* Exercise directions:
Pull every line containing "Given" from the data.

Source data
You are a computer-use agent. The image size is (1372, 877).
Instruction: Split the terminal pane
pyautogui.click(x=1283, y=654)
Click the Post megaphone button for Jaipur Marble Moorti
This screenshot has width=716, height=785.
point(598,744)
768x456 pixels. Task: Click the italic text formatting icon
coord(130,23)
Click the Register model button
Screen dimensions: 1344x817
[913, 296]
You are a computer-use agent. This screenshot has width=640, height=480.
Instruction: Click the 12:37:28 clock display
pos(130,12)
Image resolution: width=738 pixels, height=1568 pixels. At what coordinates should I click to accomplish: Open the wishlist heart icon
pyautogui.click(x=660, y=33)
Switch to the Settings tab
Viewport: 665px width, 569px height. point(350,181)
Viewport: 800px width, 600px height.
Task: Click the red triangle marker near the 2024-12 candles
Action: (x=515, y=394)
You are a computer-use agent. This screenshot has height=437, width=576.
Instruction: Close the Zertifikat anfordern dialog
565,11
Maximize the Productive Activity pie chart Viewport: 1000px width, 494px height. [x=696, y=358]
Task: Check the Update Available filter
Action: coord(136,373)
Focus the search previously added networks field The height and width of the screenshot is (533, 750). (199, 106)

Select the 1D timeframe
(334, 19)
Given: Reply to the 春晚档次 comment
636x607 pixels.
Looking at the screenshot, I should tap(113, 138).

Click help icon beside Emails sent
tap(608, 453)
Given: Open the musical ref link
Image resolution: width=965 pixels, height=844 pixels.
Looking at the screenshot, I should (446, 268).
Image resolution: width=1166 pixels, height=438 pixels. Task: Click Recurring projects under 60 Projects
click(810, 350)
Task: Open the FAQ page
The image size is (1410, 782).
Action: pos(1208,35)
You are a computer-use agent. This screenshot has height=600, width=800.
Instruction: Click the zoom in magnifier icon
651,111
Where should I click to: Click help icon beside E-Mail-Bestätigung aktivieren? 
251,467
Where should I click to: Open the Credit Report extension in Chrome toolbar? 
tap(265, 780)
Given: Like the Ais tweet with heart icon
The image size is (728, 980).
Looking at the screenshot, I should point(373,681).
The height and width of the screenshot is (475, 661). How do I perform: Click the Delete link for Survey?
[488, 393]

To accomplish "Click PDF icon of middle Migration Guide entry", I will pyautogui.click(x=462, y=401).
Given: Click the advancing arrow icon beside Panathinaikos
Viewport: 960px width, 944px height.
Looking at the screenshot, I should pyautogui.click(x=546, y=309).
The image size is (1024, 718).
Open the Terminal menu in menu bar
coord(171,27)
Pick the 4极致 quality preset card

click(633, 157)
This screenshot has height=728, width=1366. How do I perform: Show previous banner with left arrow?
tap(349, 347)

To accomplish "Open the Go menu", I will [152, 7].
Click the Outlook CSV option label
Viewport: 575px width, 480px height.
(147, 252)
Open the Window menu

* Task answer:
Given: Reply to the 春晚档次 comment
Given: Open the musical ref link
Given: Like the Ais tweet with heart icon
Given: Click the advancing arrow icon beside Panathinaikos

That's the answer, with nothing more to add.